Facultad de Ciencias

The Role of Reactive Oxygen Species in Chemical and Biochemical Processes

Reactive oxygen species (ROS) are small reactive molecules that play critical roles in the regulation of various cell functions (Forman et al., 2010), chemical (Lam et al., 2020) and biological (Belovolova, 2020) processes. ROS are relatively short-lived molecules that contain oxygen atoms and display half-lives (t1/2) in the range of nanoseconds to hours. In many chemical and biological processes, they are usually formed as molecules, ions, or radicals, such as hydrogen peroxide (H2O2), singlet oxygen (1O2), hydroxyl radical (•OH), hydroperoxyl radical (HOO•), superoxide radical (•O2−), hypochlorite ion (ClO−), or peroxynitrite (ONOO−) (Lushchak, 2014). Depending on the specific type, ROS can play significantly different roles, participating in many important processes (Schieber and Chandel, 2014) and reacting with various target molecules. In biological and biochemical processes, ROS are natural products of oxygen metabolism, playing a key role in cell signal transduction and homeostasis.
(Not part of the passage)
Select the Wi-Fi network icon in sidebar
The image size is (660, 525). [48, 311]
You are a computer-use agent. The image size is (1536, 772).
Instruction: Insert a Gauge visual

Under environmental pressure, a dramatic increase in ROS levels can cause oxidative stress (Das and Roychoudhury, 2014), leading to cellular damage or triggering various diseases, including neurological disorders (Balance et al., 2019), cardiovascular diseases (Chen et al., 2019), or different kinds of inflammation (Silwal et al., 2020; Terrone et al., 2020) and cancer (Weinberg et al., 2019). Furthermore, thanks to the high reactivity, ROS are involved in many (photo)chemical processes, which are the basis of several technological applications (Tapeinos and Pandit. 2016; Andina et al., 2017; Nosaka and Nosaka, 2017; Yang et al., 2019).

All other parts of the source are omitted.